Re: [patch][rfc] 5/5: core remove PageReserved

[Date Prev][Date Next][Thread Prev][Thread Next][Date Index][Thread Index]

 



On Thu, Jun 23, 2005 at 05:08:24PM +1000, Nick Piggin wrote:
> @@ -337,7 +338,7 @@ static inline void get_page(struct page 
>  static inline void put_page(struct page *page)
>  {
> -	if (!PageReserved(page) && put_page_testzero(page))
> +	if (put_page_testzero(page))
>  		__page_cache_release(page);
>  }

No sweep before this? I'm not so sure.


On Thu, Jun 23, 2005 at 05:08:24PM +1000, Nick Piggin wrote:
> @@ -514,7 +534,8 @@ int copy_page_range(struct mm_struct *ds
>  	return 0;
>  }
>  
> -static void zap_pte_range(struct mmu_gather *tlb, pmd_t *pmd,
> +static void zap_pte_range(struct mmu_gather *tlb,
> +				struct vm_area_struct *vma, pmd_t *pmd,
>  				unsigned long addr, unsigned long end,
>  				struct zap_details *details)
>  {

As exciting as this is, !!(vma->vm_flags & VM_RESERVED) could trivially
go into struct zap_details without excess args or diff.

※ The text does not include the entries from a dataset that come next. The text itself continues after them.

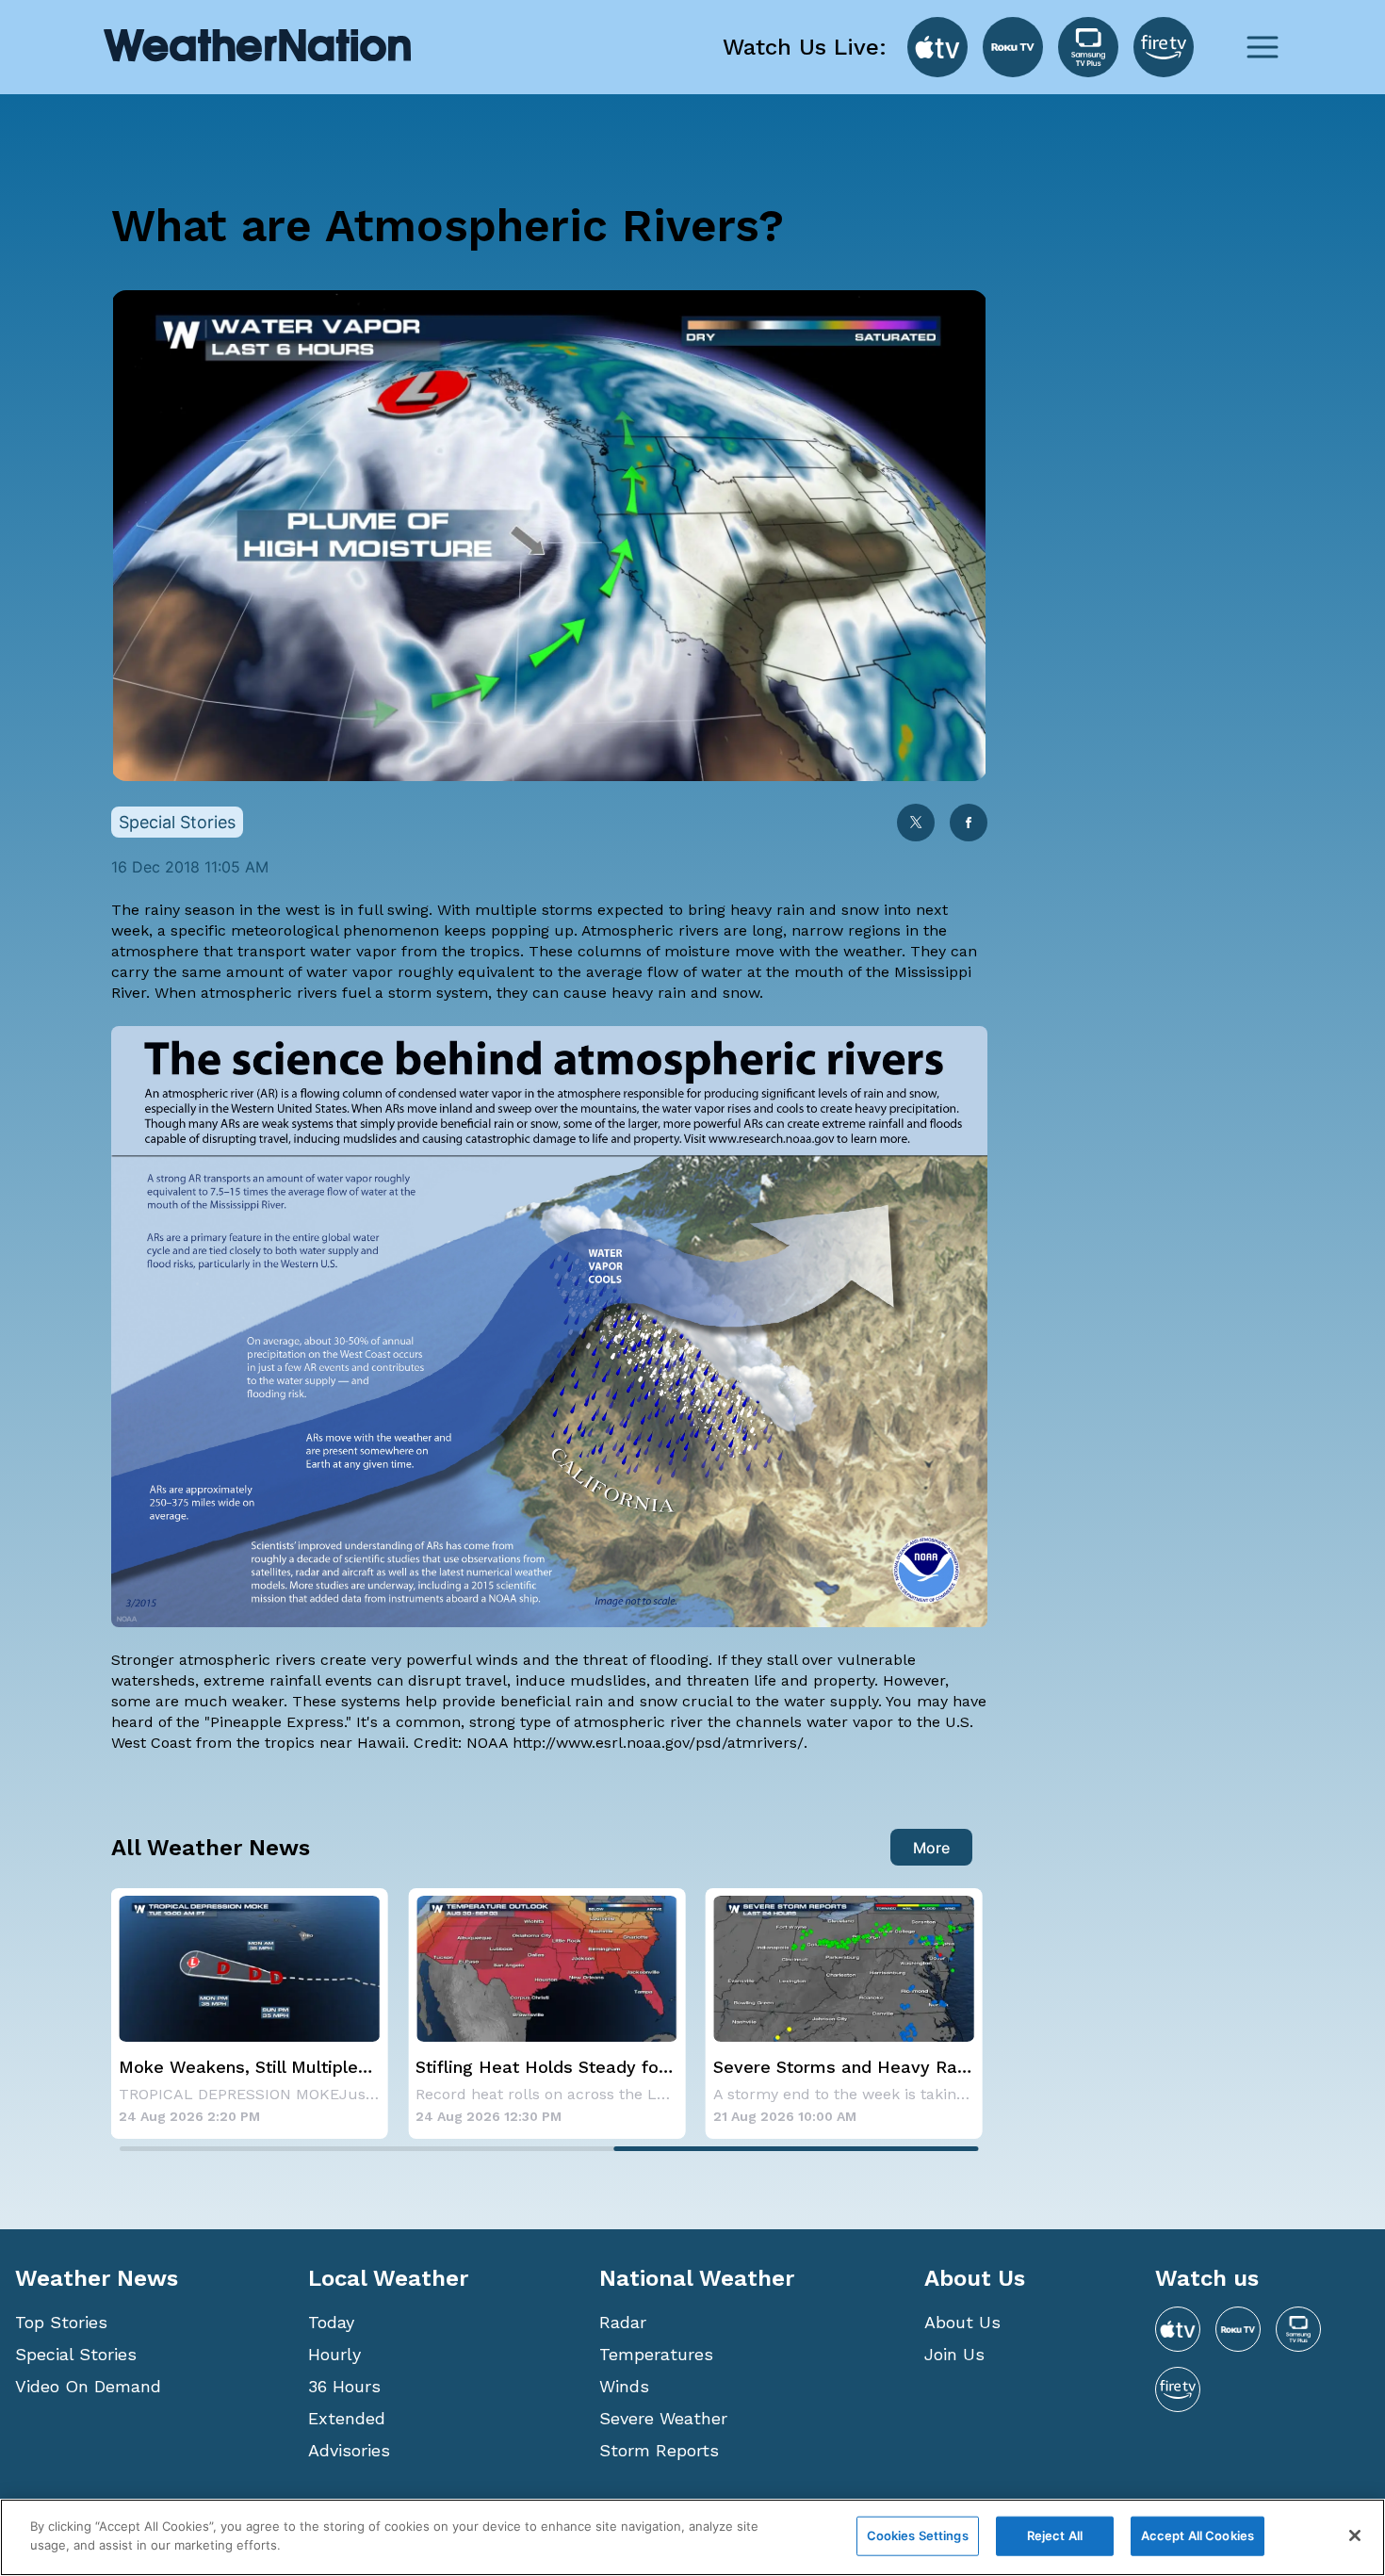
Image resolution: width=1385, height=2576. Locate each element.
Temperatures (656, 2354)
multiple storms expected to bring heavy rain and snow (677, 910)
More (931, 1847)
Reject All (1055, 2535)
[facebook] (968, 824)
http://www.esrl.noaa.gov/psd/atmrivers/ (656, 1743)
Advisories (349, 2450)
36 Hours (344, 2386)
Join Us (954, 2354)
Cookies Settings (918, 2535)
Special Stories (76, 2354)
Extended (346, 2418)
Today (331, 2322)
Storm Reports (659, 2450)
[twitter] (915, 824)
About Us (962, 2322)
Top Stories (61, 2322)
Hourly (334, 2354)
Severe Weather (663, 2418)
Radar (622, 2322)
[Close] (1355, 2535)
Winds (624, 2386)
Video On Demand (88, 2386)
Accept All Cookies (1197, 2535)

On Thu, Jun 23, 2005 at 05:08:24PM +1000, Nick Piggin wrote:
> @@ -1225,6 +1251,8 @@ static int do_wp_page(struct mm_struct *
>  	unsigned long pfn = pte_pfn(pte);
>  	pte_t entry;
>  
> +	BUG_ON(vma->vm_flags & VM_RESERVED);
> +
>  	if (unlikely(!pfn_valid(pfn))) {
>  		/*
>  		 * This should really halt the system so it can be debugged or

!pfn_valid(pfn) is banned when !(vma->vm_flags & VM_RESERVED); here we
BUG_ON the precondition then handle !pfn_valid(pfn) in the old manner
where some new infrastructure has been erected for reporting such errors.


On Thu, Jun 23, 2005 at 05:08:24PM +1000, Nick Piggin wrote:
> @@ -1259,13 +1286,16 @@ static int do_wp_page(struct mm_struct *
>  	/*
>  	 * Ok, we need to copy. Oh, well..
>  	 */
> -	if (!PageReserved(old_page))
> +	if (old_page == ZERO_PAGE(address))
> +		old_page = NULL;
> +	else
>  		page_cache_get(old_page);
> +
>  	spin_unlock(&mm->page_table_lock);
>  
>  	if (unlikely(anon_vma_prepare(vma)))
>  		goto no_new_page;
> -	if (old_page == ZERO_PAGE(address)) {
> +	if (old_page == NULL) {
>  		new_page = alloc_zeroed_user_highpage(vma, address);
>  		if (!new_page)
>  			goto no_new_page;

There are some micro-optimizations mixed in with this and some
subsequent do_wp_page() alterations.


On Thu, Jun 23, 2005 at 05:08:24PM +1000, Nick Piggin wrote:
> @@ -1654,7 +1656,7 @@ void __init memmap_init_zone(unsigned lo
>  
>  	for (page = start; page < (start + size); page++) {
>  		set_page_zone(page, NODEZONE(nid, zone));
> -		set_page_count(page, 0);
> +		set_page_count(page, 1);
>  		reset_page_mapcount(page);
>  		SetPageReserved(page);
>  		INIT_LIST_HEAD(&page->lru);

The refcounting and PG_reserved activity in memmap_init_zone() is
superfluous. bootmem.c does all the necessary accounting internally.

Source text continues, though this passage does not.